Iron dysregulation has been implicated in multiple neurodegenerative diseases, including Parkinson's disease and amyotrophic lateral sclerosis (ALS).
Cells making up microglia are frequently found loaded with iron in affected brain regions, but how iron accumulation influences microglia physiology and contributes to neurodegeneration is poorly understood.
In a new publication, authors show that a tri-culture of microglia cells derived from human pluripotent stem cells is highly iron-sensitive and susceptible to ferroptosis, a form of iron-dependent cell death.
Microglia is a population of glial cells, macrophages that are found in the central nervous system and which form the main active immune defense thanks to their phagocytic abilities. Glial cells are the cells that form the environment of neurons. They play a role in supporting and protecting nervous tissue by providing nutrients and oxygen, eliminating dead cells and fighting pathogens.
In vitro cultures of astrocytes and microglia are powerful tools to study the specific molecular pathways involved in neuroinflammation. However, in order to better understand the influence of cell crosstalk on neuroinflammation, new multicellular culture models are needed. Indeed, interactions between neurons, astrocytes and microglia critically influence neuroinflammatory responses to insult in the central nervous system. The "tri-culture" composed of both neurons, astrocytes and microglia more closely mimics neuro-inflammatory responses in vivo than standard mono-cultures.
Of the three cell types, microglia had the strongest transcriptional response to iron dysregulation, and scientists identified a subset of microglia with a distinct transcriptomic signature associated with ferroptosis that is enriched in the spinal cord Postmortem ALS and midbrain microglia from postmortem PD patient.
Removal of microglia from the tri-culture system significantly delayed iron-induced neurotoxicity.
In the disease, microglial iron uptake may initially be protective, but when cells succumb to ferroptosis, they enter a neurotoxic cellular state that leads to damage and they die en masse.
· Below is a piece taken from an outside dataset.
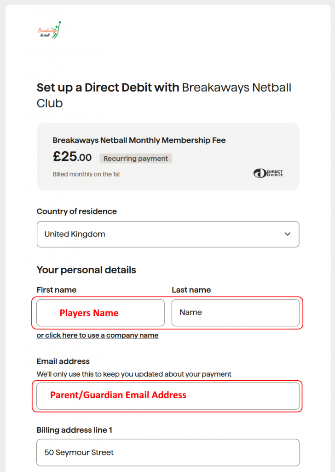Click the 'Set up a Direct Debit' heading

[x=163, y=95]
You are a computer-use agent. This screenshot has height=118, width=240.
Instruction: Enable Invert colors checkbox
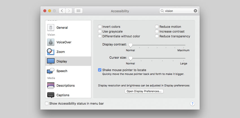(100, 27)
To elucidate the mechanisms regulating the iron response in microglia, scientists performed a genome-wide CRISPR screen and identified novel regulators of ferroptosis, including the vesicle trafficking gene SEC24B. Finally, the authors performed a small molecule screen to identify inhibitors of microglia ferroptosis. Of the 546 compounds, they found 39 compounds that inhibited ferroptosis in microglia. Among these Rhapontigenin, Xanthotoxol, Tenovin-1, Curcumin, ATP or sesamol.
Rhapontigenin is a stilbenoid. It can be isolated from Japanese grapevine (Vitis coignetiae) or Gnetum cleistostachyum. It shows an action on prostate cancer cells. It has been shown to inhibit human cytochrome P450 1A1, an enzyme involved in the biotransformation of a number of carcinogenic and immunotoxic compounds. Xanthotoxol is a furanocoumarin. It is one of the major active principles of Cnidium monnieri. Cnidium monnieri (L.) Cuss. is one of the most widely used traditional herbal medicines and its fruits have been used to treat various diseases in China, Vietnam and Japan. Sesamol is a natural organic compound that is part of the composition of sesame seeds and sesame oil, with anti-inflammatory, antioxidant, antidepressant and neuroprotective properties.
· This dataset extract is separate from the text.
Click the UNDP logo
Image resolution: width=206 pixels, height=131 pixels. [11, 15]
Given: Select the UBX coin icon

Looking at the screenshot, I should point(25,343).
Despite the fact that ferroptosis has been implicated in many disorders, no effective treatment is known to alleviate ferroptosis. Iron chelators are a potential approach, but many of them can disrupt homeostatic redox functions. However, the existing preclinical studies using lipid peroxidation inhibitors, such as lip-1, and the data presented in this study provide strong rationale for the development of therapies targeting ferroptosis. Several compounds targeting lipid peroxidation and oxidative stress are also in clinical trials, including the vitamin E derivative vatiquinone, deuterated linoleic acid and activators of the antioxidant pathway NRF2.